Like many others, those memories came flooding back last weekend at the incredibly successful Mondello Historic Festival. I remembered the fact that the Atlantics used to hurt my ears, but not the sensation. Until Friday afternoon that was. The F5000 cars and Atlantics were racing cars as many remember them. From a different era, they were fast, loud and wonderful to watch. Not only that, but there were just so many names and faces from the past wandering round the paddock. At one stage, as I was chatting to someone in the paddock, I could swear I got a sniff of Castrol R. I’m sure one of the older cars was using it, but then again, the ambience could have played tricks with my senses, who knows?
Mondello, as most know, opened in 1968. Stuart Cosgrave was an entrepeneur and a businessman. Having successfully campained a Mini Marcos in many races, he harboured the ambition to build Ireland’s first permanant motor racing circuit. Eddie Regan was a publican and the proprietor of Clontarf Castle and was also a successful racer. When their first suggested site, near Rathcoole came to naught, a legacy of the discovery of an old graveyard on the site(!), they met up with Jim Morrin, who had some land in Donore outside Naas.

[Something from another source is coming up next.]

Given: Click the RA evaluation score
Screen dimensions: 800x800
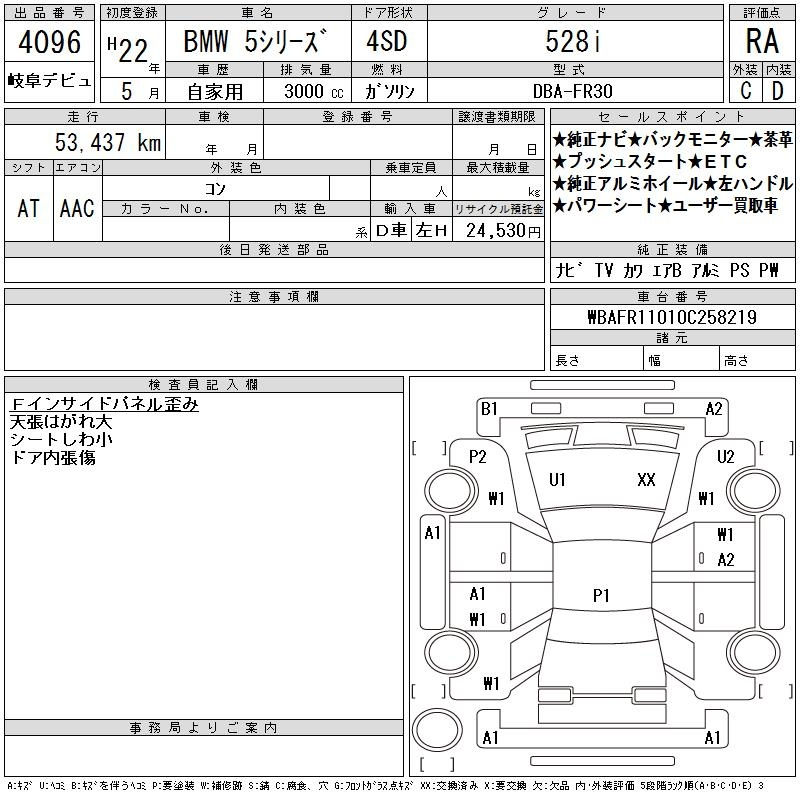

The deal was done, plans were put in place and the rest, as they say, is history. 50 years of history in fact, something which was wonderfully celebrated at Mondello Park last weekend.
The Mondello Historic Festival was orignally organised and planned to celebrate the venue reaching the half century mark, but with the recent, and sudden, passing of the circuit owner Martin Birrane, it also celebrated the life of the man who saved the venue from probable redevelopment, when he bought it in the mid 1980s. Persuaded by David Kennedy and Michael O’Carroll to consider the purchase, he relented and eventually purchased the circuit along with a consortium of some 14 clubs. When this partnership became hard to manage, Martin used a clause which allowed him to buy the clubs out and take over the venue completely. Thankfully for us, the circuit soon re-opened and was subsequently redeveloped, with the garages, hospitality suites, new tower and International extension all being added before the turn of the millennium. Race fans definitely owe the man from Mayo a huge debt of gratitude- and he was remembered superbly at the weekend.

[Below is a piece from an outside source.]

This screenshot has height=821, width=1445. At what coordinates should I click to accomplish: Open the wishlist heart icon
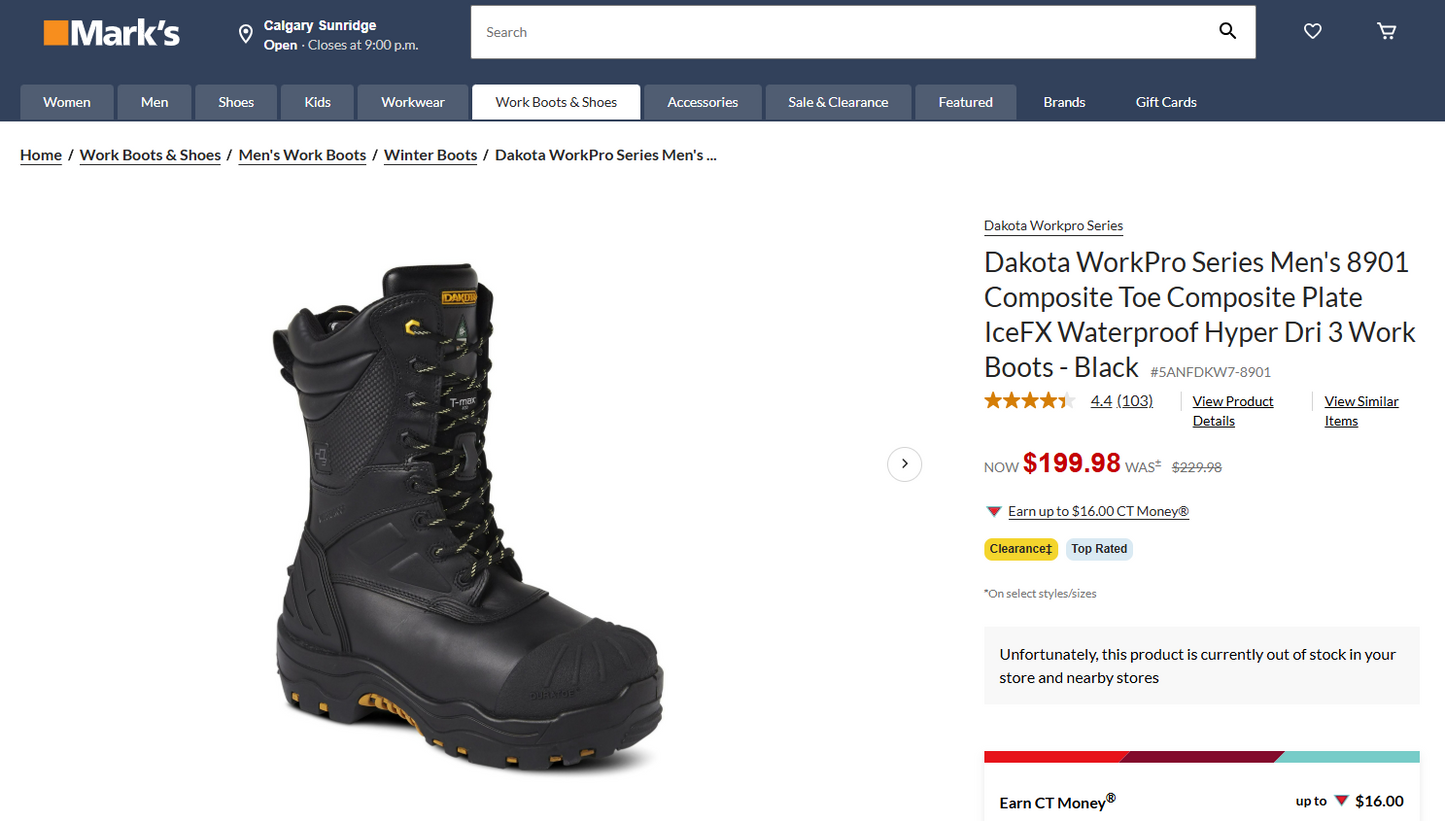click(x=1312, y=31)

Paddins Dowling brought over his fast and spectacular ERA machine to join the Pre 55 grids- and managed to qualify over 30 seconds clear of his nearest challenger, probably one of the biggest gaps in the history of the circuit! Having loaned the car to David Morris for the opening race, he predictably decimated the opposition in race two.

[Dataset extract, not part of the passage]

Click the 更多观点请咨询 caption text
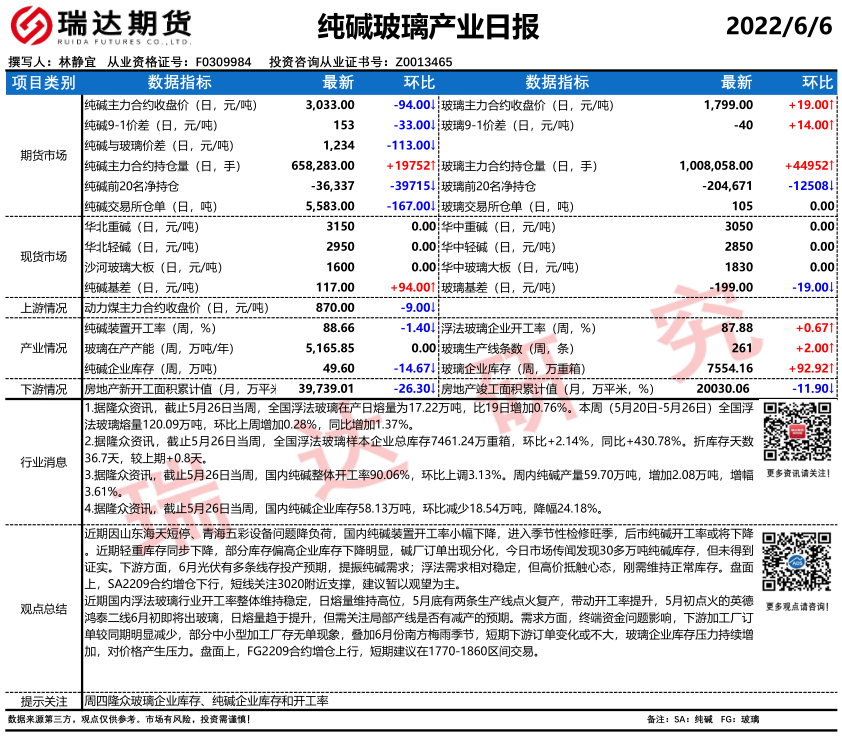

In the run up to the event, newspaper columns and sports websites were packed with stories about Ireland’s incredible women’s hockey squad and their exciting run all the way to the World Cup Final. As you will have read on these virtual pages in previous weeks, one of these was Nicci Daly- daughter of perennial Mondello pacesetter Vivion Daly. Vivion was the man to beat in FF1600 for many years and subsequently moved to Formula Opel with great success. Unfortunately he sucumbed to Cancer in 2002, when Nicci was just 14 years old. Last weekend, she came back to Mondello to race in his memory and raise funds for The Irish Cancer Society at the same time. Having done some driver training with her recently, I already knew that she had her father’s talent behind the wheel. Despite her lack of experience, her Formula Female Abrakebabra Rover 25 GTI was as quick as any, and she had been closing down the leaders, until a high speed spin dropped her back. If it’s in the ram, it’s in the lamb, as they saying goes! Her team mate Emma Dempsey also comes from a famous racing family as her father is Cliff Dempsey, a former FF1600 lap record holder at Mondello and now a successful race team owner in the UK. Emma was equally impressive as she battled with far more experienced drivers- and both have now got the bug, which can only be good for Irish Motorsport. With such a buzz in the paddock, it was almost fitting that Nicci’s Green Army Hockey team mates should arrive to support them and all brought their medals, making so many young fans happy as they posed for pictures and chatted about their experience!
The big news, of course was the return of Tommy Byrne to Mondello Park after a lengthy absence. Tommy began his incredible career over 40 years ago in Mondello Park in a FF1600 and a few short years later was an F1 driver, before his career spectauclarly nose dived- despite being arguably the fastest driver around at the time. His subsequent book and film, both of which won numerous awards, brought the US domiciled Dundalk man back into the spotlight and a recent demo run in James Hagan’s ex-James Hunt Hesketh was so enjoyable, it have him the taste for more.
This gave me an idea and after numerous calls and messages, we had a deal- Tommy was coming home to drive an F1 car. Better again, it wasn’t a demo- he was going to be racing against the Derek Bell Trophy competitors! Having made a few changes after a brief test, Tommy seemed to be close to the pace and the crowd- (yes, on a Saturday) cheered their approval when he snatched an incredible pole in the dying seconds of qualifying. Having led the opener, he took second in both races and if anything, earned himself even more fans over the weekend.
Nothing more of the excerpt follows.